Another "early access" game I dip in and out of.

When I was a kid playing Sid's Civ 4 I used to liken that game to a board game, albeit one that would be too complicated and fiddly to be fun without a computer simulating it.

I get a similar feeling from Against the Storm—only this time instead of a bloated world conquest-themed Ameritrash game I'm getting vibes of a bloated Eurogame-inspired nominally-multiplayer effectively-solitaire game (if you play many board games you know this is basically a genre). Very easy to imagine a prototype of this design using physical components: card decks for all the random buildings/perks/orders/etc... little wooden "worker placement" figures in all the little animal shapes... lots and lots of tiny plastic currency tokens...

Qualitative assessment paragraph goes here. It's fun.

My most-anticipated game release by a decent margin (sorry Silksong you're taking too long). I keep coming back to play the demo; it's frighteningly playable.

Truly fucking delightful city builder I've been dipping in and out of for the last year or so.
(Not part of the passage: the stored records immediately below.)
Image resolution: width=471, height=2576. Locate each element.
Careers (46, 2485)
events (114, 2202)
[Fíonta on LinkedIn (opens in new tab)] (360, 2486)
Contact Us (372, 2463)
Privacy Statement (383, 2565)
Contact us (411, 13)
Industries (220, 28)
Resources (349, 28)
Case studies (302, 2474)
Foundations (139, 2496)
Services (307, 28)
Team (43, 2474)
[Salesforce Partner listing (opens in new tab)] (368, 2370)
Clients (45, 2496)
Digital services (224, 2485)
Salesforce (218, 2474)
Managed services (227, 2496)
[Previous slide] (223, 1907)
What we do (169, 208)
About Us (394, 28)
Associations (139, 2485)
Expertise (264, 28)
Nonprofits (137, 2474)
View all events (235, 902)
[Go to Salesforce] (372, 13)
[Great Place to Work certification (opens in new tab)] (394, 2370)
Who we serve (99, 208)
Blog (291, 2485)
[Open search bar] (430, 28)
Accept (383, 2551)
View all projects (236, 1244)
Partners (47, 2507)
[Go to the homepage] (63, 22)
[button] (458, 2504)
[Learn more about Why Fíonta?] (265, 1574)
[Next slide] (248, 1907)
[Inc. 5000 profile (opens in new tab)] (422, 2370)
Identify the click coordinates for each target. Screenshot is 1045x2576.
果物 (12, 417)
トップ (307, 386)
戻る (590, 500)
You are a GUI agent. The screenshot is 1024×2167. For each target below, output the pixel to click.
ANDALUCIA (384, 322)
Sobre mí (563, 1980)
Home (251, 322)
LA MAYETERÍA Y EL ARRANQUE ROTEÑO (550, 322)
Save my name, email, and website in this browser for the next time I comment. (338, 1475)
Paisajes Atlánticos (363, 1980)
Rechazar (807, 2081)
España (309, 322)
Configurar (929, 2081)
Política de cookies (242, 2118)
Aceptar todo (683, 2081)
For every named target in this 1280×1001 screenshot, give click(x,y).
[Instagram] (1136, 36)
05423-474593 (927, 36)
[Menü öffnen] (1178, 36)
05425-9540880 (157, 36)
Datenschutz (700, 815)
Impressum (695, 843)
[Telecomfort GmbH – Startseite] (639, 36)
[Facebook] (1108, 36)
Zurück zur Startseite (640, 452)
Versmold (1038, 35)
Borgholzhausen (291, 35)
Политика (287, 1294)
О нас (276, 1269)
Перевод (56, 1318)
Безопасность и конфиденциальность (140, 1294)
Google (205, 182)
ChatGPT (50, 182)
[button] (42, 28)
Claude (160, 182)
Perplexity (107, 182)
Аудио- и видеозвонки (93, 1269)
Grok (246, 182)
Strikes a really good balance where it has enough mechanical complexity to be interesting, but is forgiving enough to be a chill no-stress good-vibes game.

For anyone finding the game difficult, I have one tip: the tutorial is decent but conspicuously never mentions dams. You're beavers. Consider... dams.

Real point n' click-em-up veterans know the goal isn't to win the game, it's to hear all the dialog. So it rules that the tutorial (which you're only playing to hear more dialog) straight-up tells you this.